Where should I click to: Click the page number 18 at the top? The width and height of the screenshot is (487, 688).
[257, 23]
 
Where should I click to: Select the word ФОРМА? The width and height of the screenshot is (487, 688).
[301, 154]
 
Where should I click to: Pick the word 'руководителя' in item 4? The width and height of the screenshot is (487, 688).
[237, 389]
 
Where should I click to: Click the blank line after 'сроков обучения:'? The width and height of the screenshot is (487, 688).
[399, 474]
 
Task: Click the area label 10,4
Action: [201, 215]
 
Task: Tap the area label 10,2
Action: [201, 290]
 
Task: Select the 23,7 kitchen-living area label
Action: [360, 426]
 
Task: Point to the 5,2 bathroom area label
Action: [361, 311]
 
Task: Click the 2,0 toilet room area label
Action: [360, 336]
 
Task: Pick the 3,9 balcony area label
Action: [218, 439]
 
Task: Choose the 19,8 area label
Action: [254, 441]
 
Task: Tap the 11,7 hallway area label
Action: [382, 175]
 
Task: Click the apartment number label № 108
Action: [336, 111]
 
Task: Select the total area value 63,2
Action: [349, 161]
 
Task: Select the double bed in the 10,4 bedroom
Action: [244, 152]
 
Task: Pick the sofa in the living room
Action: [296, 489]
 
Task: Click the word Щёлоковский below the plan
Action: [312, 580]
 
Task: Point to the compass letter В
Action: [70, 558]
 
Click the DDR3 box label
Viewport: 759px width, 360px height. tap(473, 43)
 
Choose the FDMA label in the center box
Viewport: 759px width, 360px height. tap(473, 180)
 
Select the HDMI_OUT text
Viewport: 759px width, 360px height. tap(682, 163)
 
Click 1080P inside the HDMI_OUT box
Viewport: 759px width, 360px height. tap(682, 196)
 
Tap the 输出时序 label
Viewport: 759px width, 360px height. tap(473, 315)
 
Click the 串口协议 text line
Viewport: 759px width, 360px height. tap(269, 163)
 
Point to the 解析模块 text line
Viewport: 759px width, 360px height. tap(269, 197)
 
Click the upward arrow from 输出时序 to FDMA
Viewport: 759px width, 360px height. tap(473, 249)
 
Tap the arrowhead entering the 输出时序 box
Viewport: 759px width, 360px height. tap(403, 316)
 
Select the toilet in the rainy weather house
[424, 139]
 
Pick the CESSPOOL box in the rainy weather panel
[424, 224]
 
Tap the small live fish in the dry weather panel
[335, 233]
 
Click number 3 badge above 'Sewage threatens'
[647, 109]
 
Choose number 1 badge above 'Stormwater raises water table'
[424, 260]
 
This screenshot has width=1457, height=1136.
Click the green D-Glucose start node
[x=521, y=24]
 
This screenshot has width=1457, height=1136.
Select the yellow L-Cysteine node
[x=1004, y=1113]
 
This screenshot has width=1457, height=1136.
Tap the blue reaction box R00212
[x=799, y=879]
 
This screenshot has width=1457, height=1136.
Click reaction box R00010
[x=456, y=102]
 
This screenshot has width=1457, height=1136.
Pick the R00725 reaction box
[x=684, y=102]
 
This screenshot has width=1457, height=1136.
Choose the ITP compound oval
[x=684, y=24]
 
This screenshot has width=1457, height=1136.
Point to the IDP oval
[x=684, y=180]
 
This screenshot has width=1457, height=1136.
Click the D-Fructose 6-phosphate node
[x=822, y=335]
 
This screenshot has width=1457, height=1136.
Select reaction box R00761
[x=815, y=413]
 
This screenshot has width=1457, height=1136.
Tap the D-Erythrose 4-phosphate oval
━━━━━━━━━━
- Problem:
Extract each line of the material above that contains the string "Where". Treat the match as case-sensitive.

- Task response:
Where should I click to: Click the page number 18 at the top? The width and height of the screenshot is (487, 688).
Where should I click to: Select the word ФОРМА? The width and height of the screenshot is (487, 688).
Where should I click to: Pick the word 'руководителя' in item 4? The width and height of the screenshot is (487, 688).
Where should I click to: Click the blank line after 'сроков обучения:'? The width and height of the screenshot is (487, 688).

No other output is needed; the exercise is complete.